Published: Spring 2009  |  Print this page  |  Send to a friend

We cannot afford to put climate change on the back burner while we wrestle with the economy. What happends between now and the end of 2009 could determine the future of humankind, argues Jonathon Porritt

You'll think i'm exaggerating, but what happens between now and the end of 2009 could well determine the future of humankind. here's why: the evidence suggests that accelerating climate change is much, much worse than scientists believed possible even a few years ago. The only answer to this crisis is a radical decarbonisation of the global economy - not over the next 40 years, but over the next 20. We need a global agreement to make that happen, and it needs to be struck at the Copenhagen Climate Change Conference in November 2009. Anything else will be too late.

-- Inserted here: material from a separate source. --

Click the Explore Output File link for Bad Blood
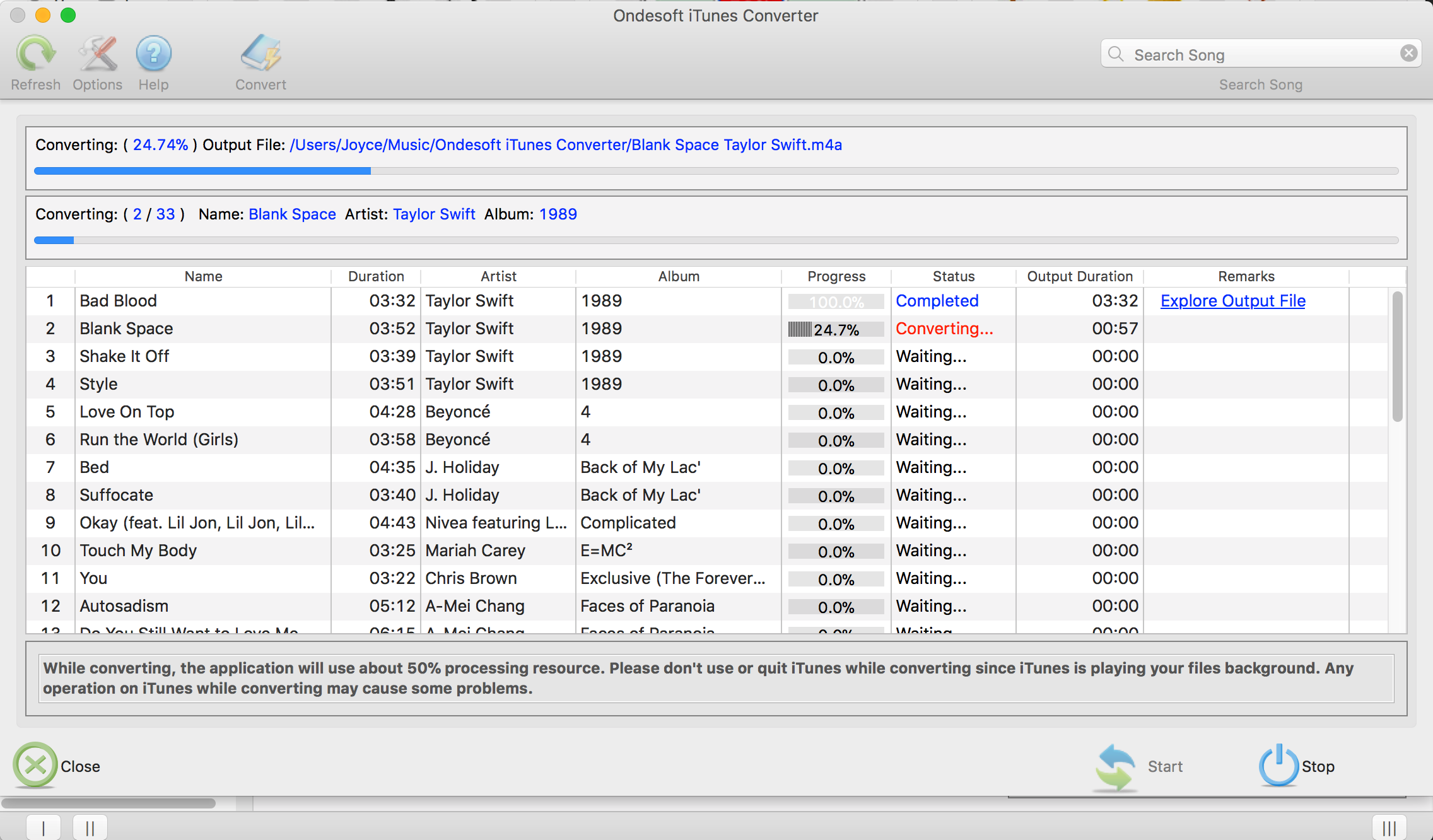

This would be a tough enough message to persuade world leaders to buy into at the best of economic times. By general agreement, 2009 will be the worst of economic times since the Great Depression in the 1930s. So the future of humankind could be said to hang on this paradox: the deepest recession in living memory will provide the best opportunity to finally get to grips with the challenge of climate change.

Ludicrously over the top? This isn't the place to rehash the science behind climate change in any great detail, but scientists all around the world now agree that the consensus laboriously negotiated by the Intergovernmental Panel on Climate Change (IPCC) in 2007 is already way out of date.

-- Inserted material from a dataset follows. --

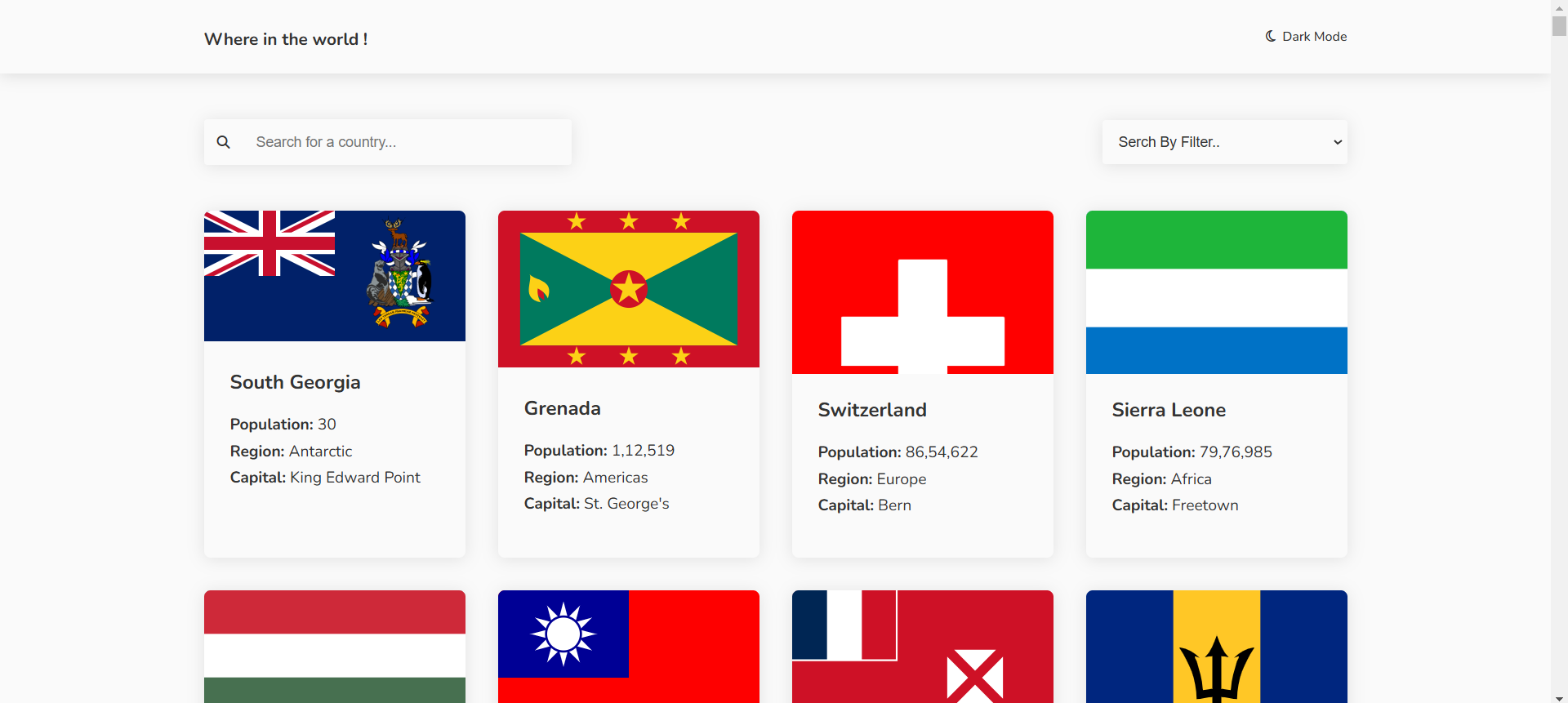Screen dimensions: 1568x703
Task: Toggle Dark Mode
Action: 1306,37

All the evidence that's come in since 2005 (the cut-off date for the IPCC's complex, peer-reviewed processes) confirms two things: that the impacts of climate change on the ground are already much more severe than anticipated, and that the pace of change is continuing to accelerate in ways that very few people predicted.

Let's look at just one example of this - the Arctic. On average, temperatures in the Arctic have increased by around 4º C over the past few decades. This has contributed hugely to the melting of the Arctic's summer sea ice, which reached its lowest level in 2007 - 40% below the summer average for 1979-2000. Many Arctic scientists are now predicting an ice-free summer in the Arctic by 2015 - more than 80 years ahead of the predictions of the IPCC 2007 report.

Albedo flip
A lack of ice will have huge consequences. Ice reflects up to 90% of incoming solar radiation away from the Earth (the so-called 'albedo effect'). Dark seawater absorbs between 80-90% of that radiation. This 'albedo flip' will cause increased warming across the entire region, which could reach as far as 1,500km inland. This will accelerate the melting of both the Greenland Ice Cap and the Arctic Permafrost, under which is trapped billions of tonnes of methane - a greenhouse gas more than 20 times as powerful as CO2. There is new evidence that methane trapped under the ocean floor along Russia's vast continental shelf is already bubbling up to the ocean's surface.